(Stored records)
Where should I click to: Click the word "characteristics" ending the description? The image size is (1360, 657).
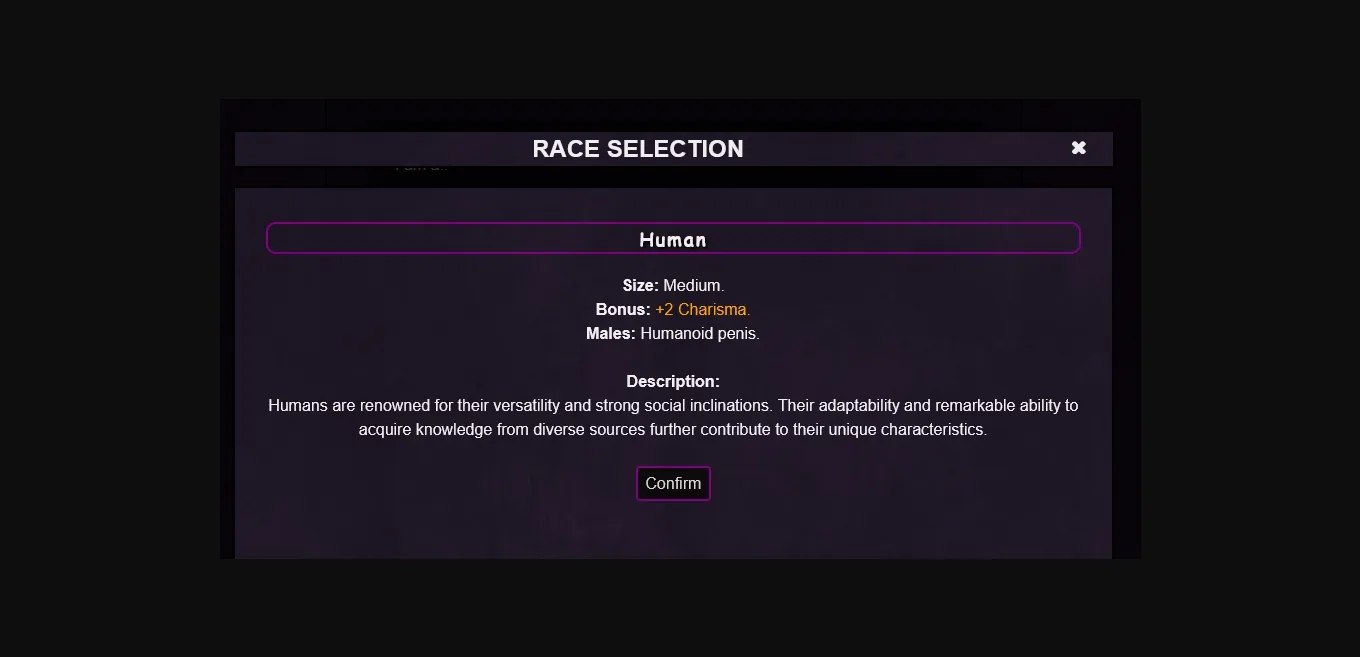click(932, 430)
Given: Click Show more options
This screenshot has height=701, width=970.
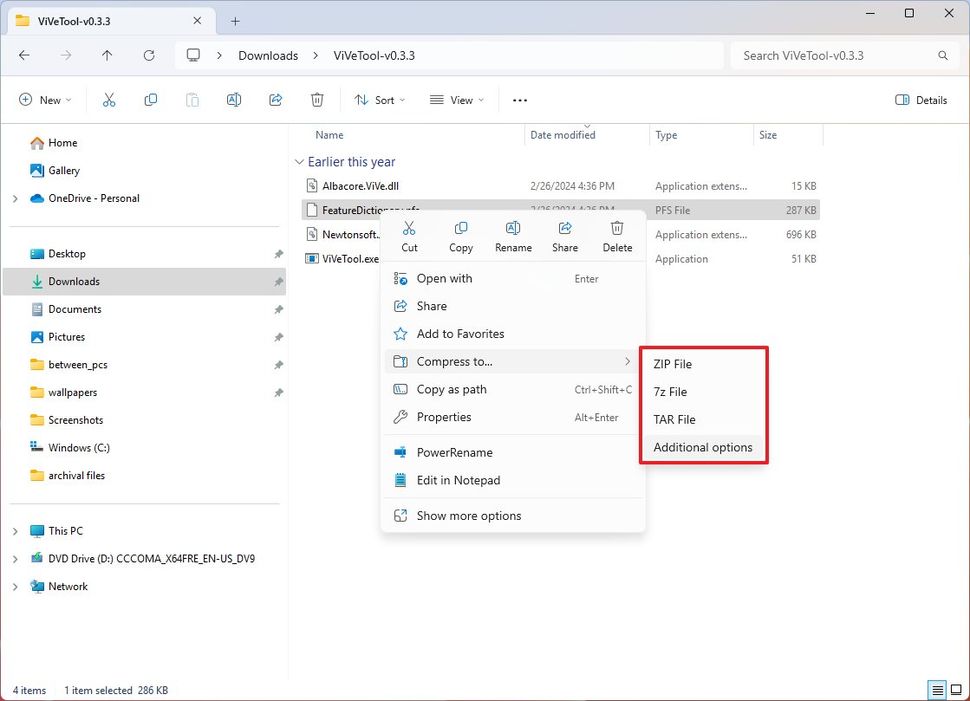Looking at the screenshot, I should coord(470,515).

Task goal
A faithful copy of all the entries is required, pictures excluded.

Output
Where should I click to: Click the word "characteristics" ending the description? The image size is (1360, 657).
click(932, 430)
Given: Click Show more options
This screenshot has height=701, width=970.
Looking at the screenshot, I should coord(470,515).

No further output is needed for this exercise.